Assessment of the Activation of Multiple Caspases in Macrophages

Begin with a multi-well plate containing adhered bone marrow-derived macrophages.

Introduce influenza A viruses that fuse with macrophages, releasing ribonucleoproteins containing viral RNA.

The macrophages' Z-DNA binding protein 1, or ZBP1 interacts with viral ribonucleoproteins, triggering ZBP1 oligomerization, with kinases and caspase 8.

The oligomerized ZBP1 further recruits inflammasome sensor proteins, adaptor proteins, and procaspase-1, forming a multimeric complex — a PANoptosome.

Within the PANoptosome, initiator caspase-8 activates through proximity cleavage, further activating effector caspases, including caspase-3 and 7.

Additionally, the inflammasome sensor proteins within the PANoptosome activate a signaling cascade, converting pro-caspase-1 to its active form, caspase-1.
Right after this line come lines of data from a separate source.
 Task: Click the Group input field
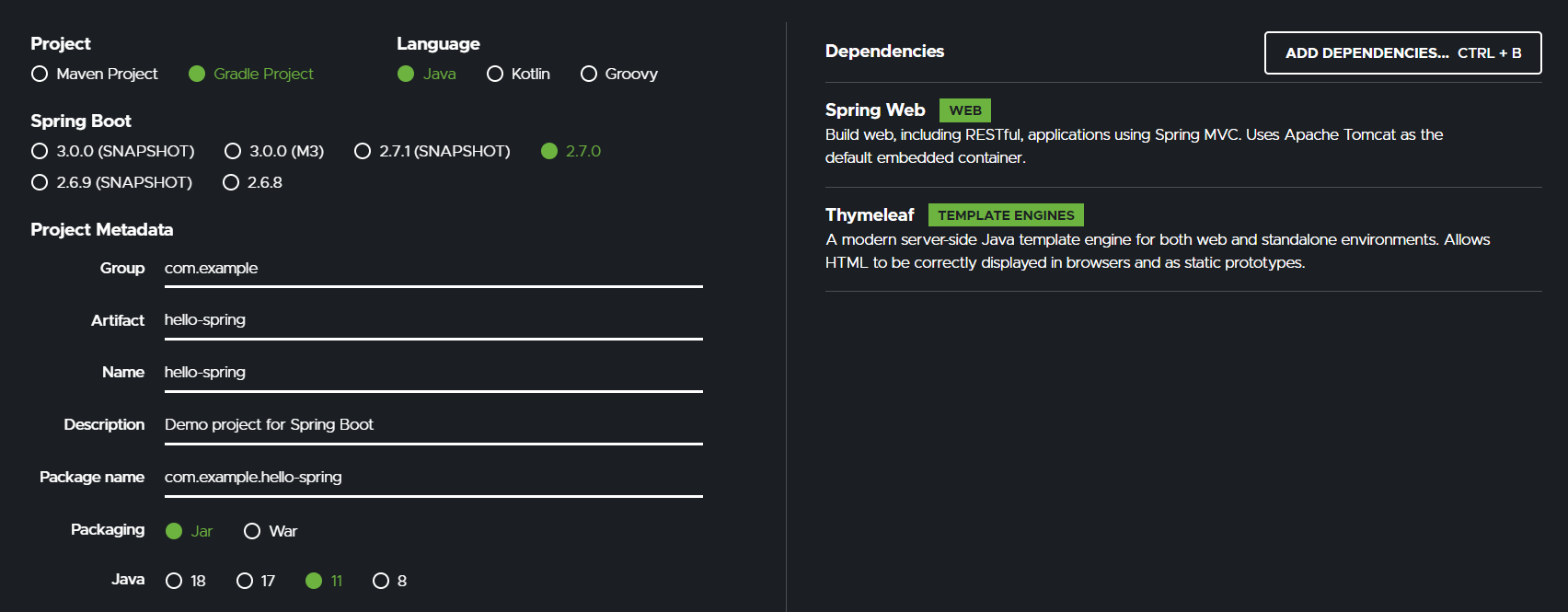pyautogui.click(x=432, y=269)
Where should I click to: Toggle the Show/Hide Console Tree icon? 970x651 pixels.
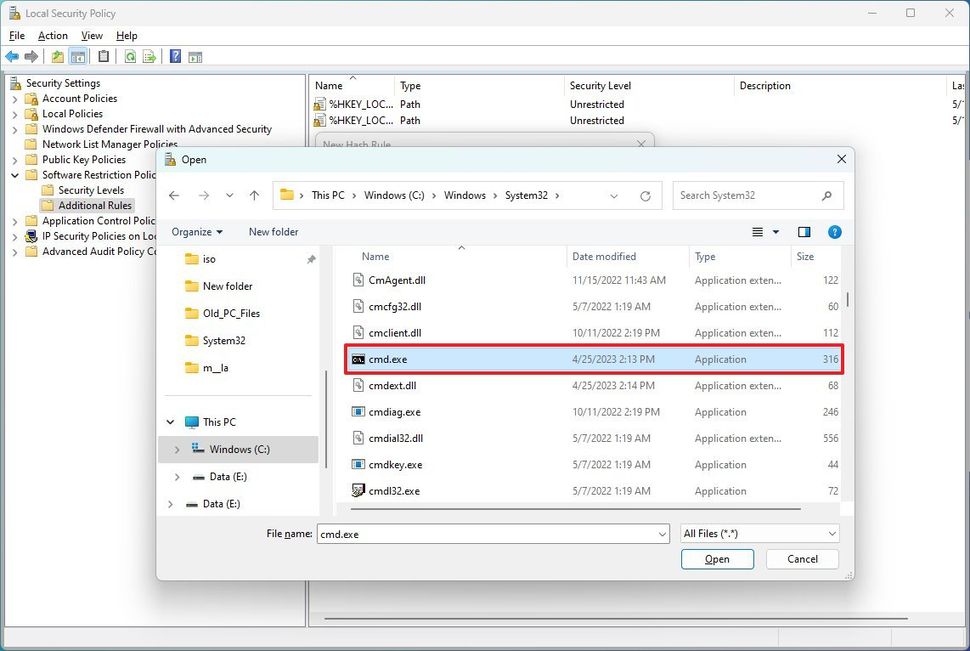pyautogui.click(x=79, y=56)
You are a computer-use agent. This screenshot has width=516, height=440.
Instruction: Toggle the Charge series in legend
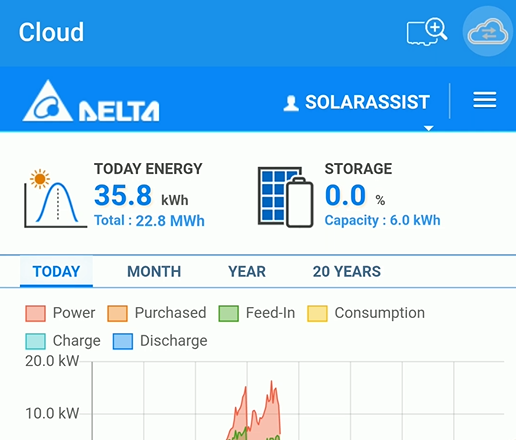click(63, 341)
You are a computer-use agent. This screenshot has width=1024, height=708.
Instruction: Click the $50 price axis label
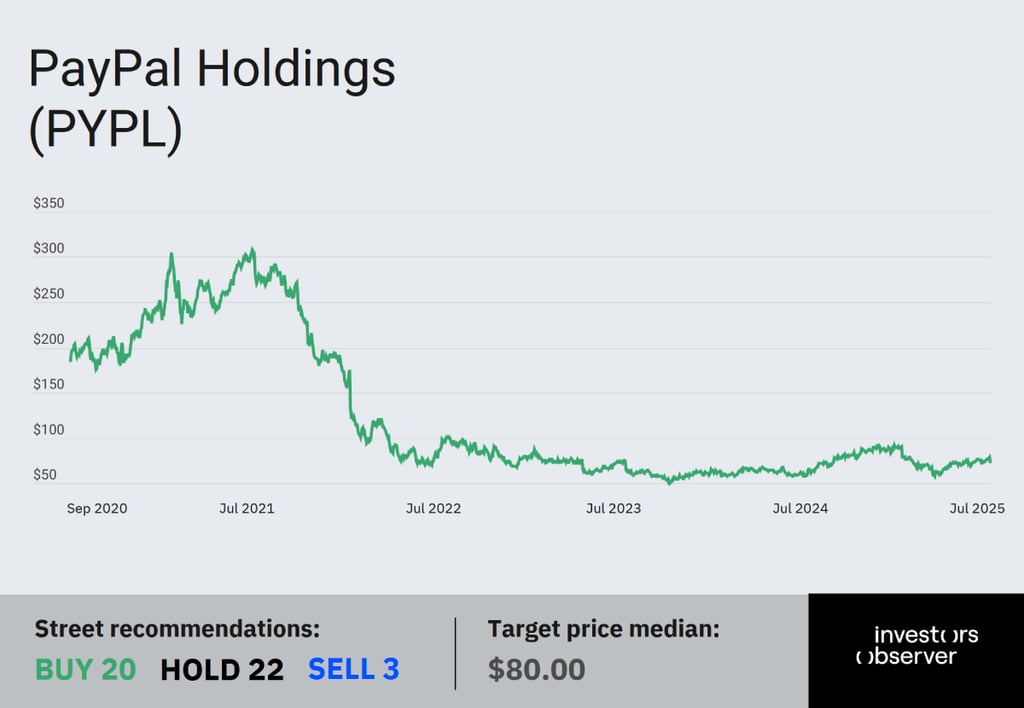coord(45,475)
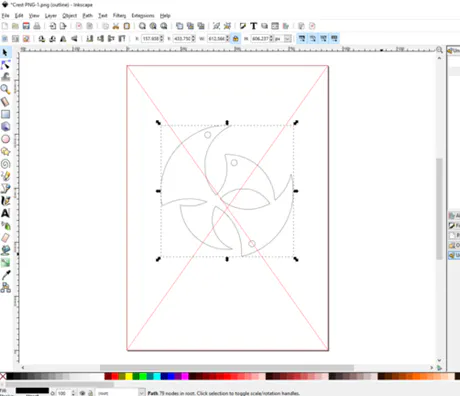Pick the yellow swatch in the palette
The width and height of the screenshot is (460, 396).
tap(129, 376)
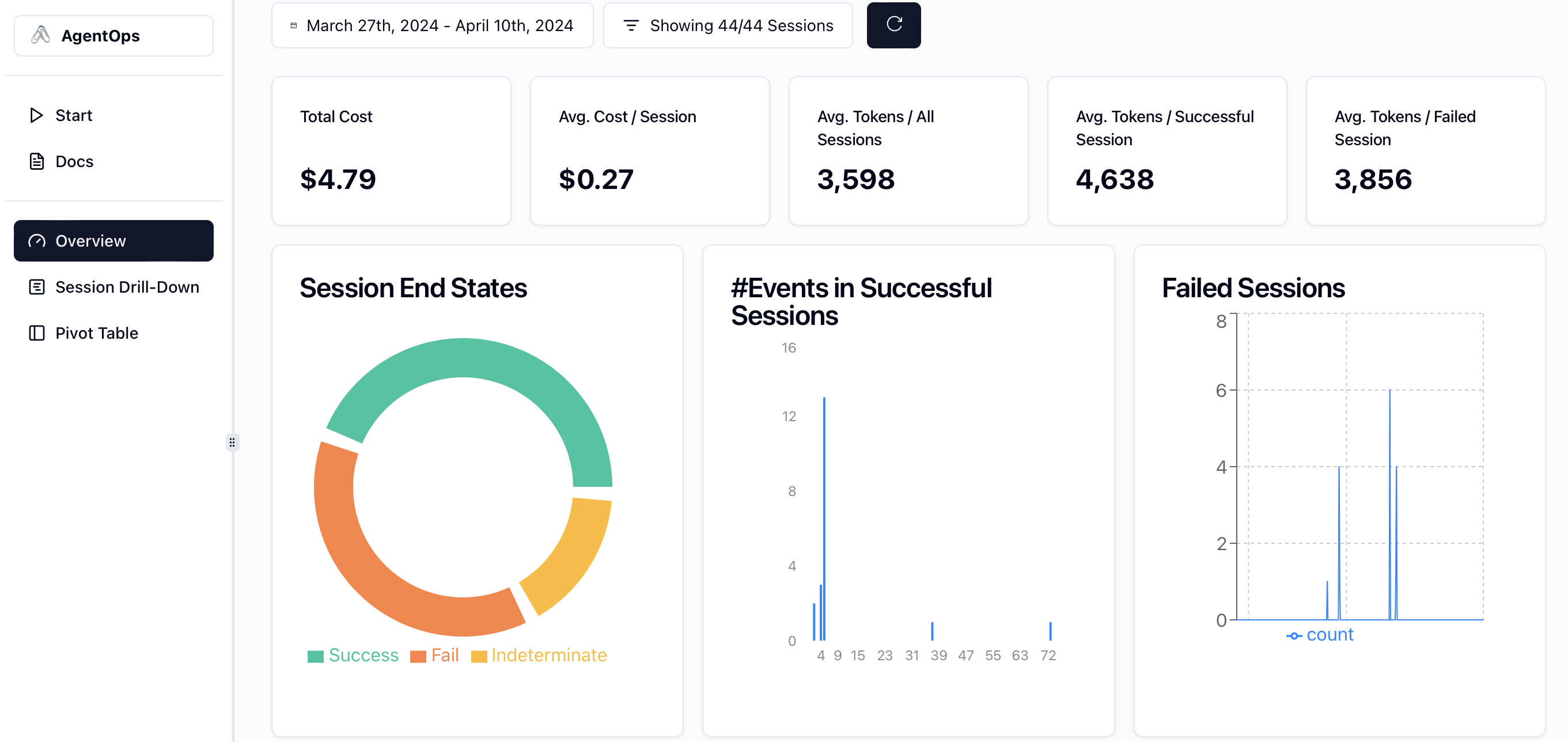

Concurrently, viral infection induces the release of cytochrome-c from the mitochondria, triggering apoptosome activation, and converting pro-caspase-9 to its active form.

Viral infection also triggers the non-canonical inflammasome pathway, activating caspase-11.

Introduce a lysis buffer to lyse the macrophages; collect the lysate, and heat it to inactivate proteases, preventing caspases' degradation.

Centrifuge and collect the supernatant containing multiple caspases for further analysis.